The Aboriginal Law Moot competition, known as Kawaskimhon, or "speaking with knowledge." involved participants representing law schools from the universities of British Columbia, Victoria, Alberta, Calgary, Saskatchewan, Manitoba, Windsor, Ottawa, Toronto, as well as York University (Osgoode Hall) and McGill.
The task set before the participating students was to try to reach a consensus on the fiduciary duties of the government to Aboriginal people in Canada."
According to Windsor law professor Len Rotman, the concept of the federal government's fiduciary duties to Aboriginal people was first raised in the Supreme Court of Canada's decision in the Guerin case in 1984.
"What it means is that the Crown has a duty to act in the best interest of Aboriginal peoples, and part of that duty is the duty to act in good faith, and to avoid conflict of interest, but also a duty to act in a selfless manner," Rotman explained.
Facilitators for this year's Aboriginal Law Moot included Justice Harry LaForme of the Ontario Superior Court of Justice; Ralph Keesickquayash and Kathleen Lickers, associate legal counsels for the Indian Claims Commission (ICC); and Michael Coyle of the Indian Commission of Ontario.
A moot, Rotman explained, is basically a mock appeal, giving participating students a set of facts, either from a real case or a fictitious one, and then having them assume the roles of lawyers representing the various parties involved.

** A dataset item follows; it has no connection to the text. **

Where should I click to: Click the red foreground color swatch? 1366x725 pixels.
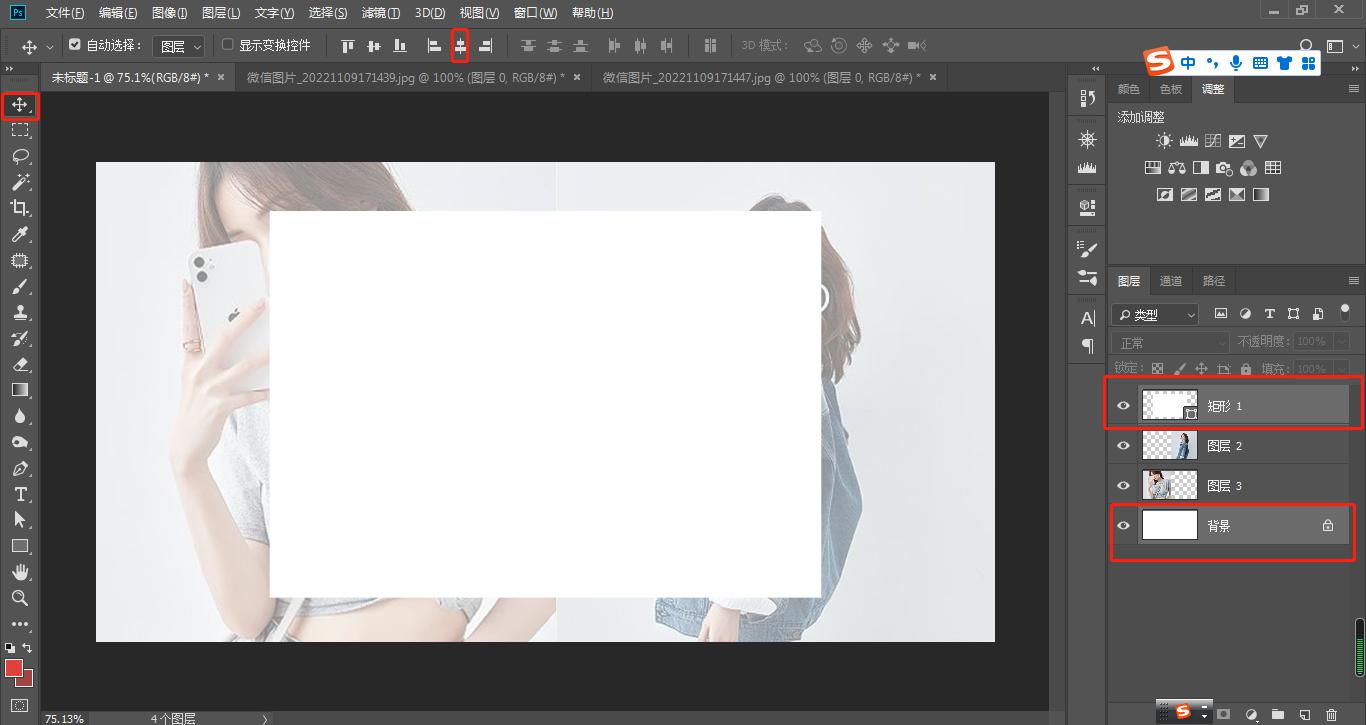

"It gives them an opportunity to practice some of the different skills that they would use as a lawyer - their writing skills, their drafting skills, as well as their oral skills, " Rotman said.
The students spent the two days of the competition examining the fiduciary duties of the government to Aboriginal people, but at the end of the moot, failed to reach a consensus. This, according to Rotman, was due more to lack of time than lack of effort.
"What ended up happening again, as happens in the moot quite often, is we did end up running out of time at the end. A lot of different ideas were shared and there was a lot of discussion and some commonality on a lot of different issues. But I wouldn't say that a consensus was reached at the end of the day. . . that's certainly not for a lack of trying, and its not because the people didn't necessarily agree, but it's mostly due to time constraint. But there were a lot of different points that were raised, and a lot of parties, I think, received information from some of the other groups that they perhaps hadn't thought of, but thought that made a lot of sense to them upon further reflection and once other groups had a chance to make presentations," Rotman said, adding that there was "a lot of good information shared and a lot of good discussion and learning through the whole process."
According to Rotman, each of the participating law schools has its own criteria for selecting it representatives to take part in the annual Aboriginal law moot, although generally most schools give preference to Aboriginal students, with Aboriginal participation traditionally sitting at 95 per cent or better.
"The overwhelming majority of students who participate are Aboriginal students," he said.
The Aboriginal law moot event was originally created by Aboriginal law students at the University of Toronto, Rotman said. "They decided they wanted to have a moot, or create a scenario, where Native students could debate or discuss Aboriginal legal issues in a forum that was a little bit more appropriate than the judicial process."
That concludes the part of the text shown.